After those videos were posted,  many in the chronic pain community basically went ballistic .. some who were chronic pain pts, some who were both chronic pain pts and healthcare providers and some who were just healthcare providers who deal with chronic pain pts.  Ir really doesn’t matter what was actually said, there is a old saying “what you perceive, is what you believe ..”

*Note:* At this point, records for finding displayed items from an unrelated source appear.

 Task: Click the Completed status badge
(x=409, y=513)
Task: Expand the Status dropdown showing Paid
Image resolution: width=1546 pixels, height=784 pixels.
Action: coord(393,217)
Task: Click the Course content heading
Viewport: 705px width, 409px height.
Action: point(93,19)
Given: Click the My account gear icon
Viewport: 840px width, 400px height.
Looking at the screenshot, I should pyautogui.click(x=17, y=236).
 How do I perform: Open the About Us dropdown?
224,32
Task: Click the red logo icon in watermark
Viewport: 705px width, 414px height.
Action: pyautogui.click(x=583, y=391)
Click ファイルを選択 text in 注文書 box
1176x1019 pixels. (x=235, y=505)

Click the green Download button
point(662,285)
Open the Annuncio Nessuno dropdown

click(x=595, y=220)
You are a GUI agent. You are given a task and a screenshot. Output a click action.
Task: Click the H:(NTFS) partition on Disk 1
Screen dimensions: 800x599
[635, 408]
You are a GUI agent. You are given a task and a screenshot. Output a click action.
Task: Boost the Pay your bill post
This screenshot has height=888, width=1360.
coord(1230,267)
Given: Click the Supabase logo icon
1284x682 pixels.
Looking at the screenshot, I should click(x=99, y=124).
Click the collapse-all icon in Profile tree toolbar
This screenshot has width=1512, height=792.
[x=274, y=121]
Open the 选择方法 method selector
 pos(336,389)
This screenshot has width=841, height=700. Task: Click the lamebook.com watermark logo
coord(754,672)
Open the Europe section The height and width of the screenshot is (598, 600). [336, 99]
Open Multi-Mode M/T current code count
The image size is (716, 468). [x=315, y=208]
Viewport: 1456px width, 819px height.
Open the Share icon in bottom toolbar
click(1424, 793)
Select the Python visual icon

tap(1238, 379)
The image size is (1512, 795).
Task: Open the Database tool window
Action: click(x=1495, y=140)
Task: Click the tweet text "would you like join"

And what did this “advocate” do… stirred up the “tribe of minions” aligned with this “advocate” and they started attacking a advocate from APDF, who has been successfully advocating for pediatric chronic pain pts in Vanderbilt Hosp in Nashsville, Many of these kids are END STAGE CANCER PTS.   He even took Vanderbilt to court when Vanderbilt stated that he could not advocate for the kids…even with the parent’s agreement/consent.  Vanderbilt LOST !!!…  Vanderbilt had a “NO OPIATE POLICY” and didn’t want to change it  – even for pediatric chronic pain pts.  Here is picture (dressed up to go trick-treating last Oct ) of one of the “little angels” that got to enjoy her final months of life, because of better pain management during her last months.  Without this advocate intervention on this kid’s behalf, she would have spent Halloween in a torturous level of pain, unfortunately she has now passed .   This advocate does the majority of advocating ” off the radar” and doesn’t not seek the spotlight for doing good !
These minions came out besmirching this advocate’s good deeds and throwing out untruths and your basic “mud slinging”… that often happens within political elections. I suspect that this same group will come after me, once this post goes up on my blog…  I have INTENTIONALLY not mentioned any names – they know who they are – and if you see anyone “slinging mud” toward me after this post… you will know who they are as well.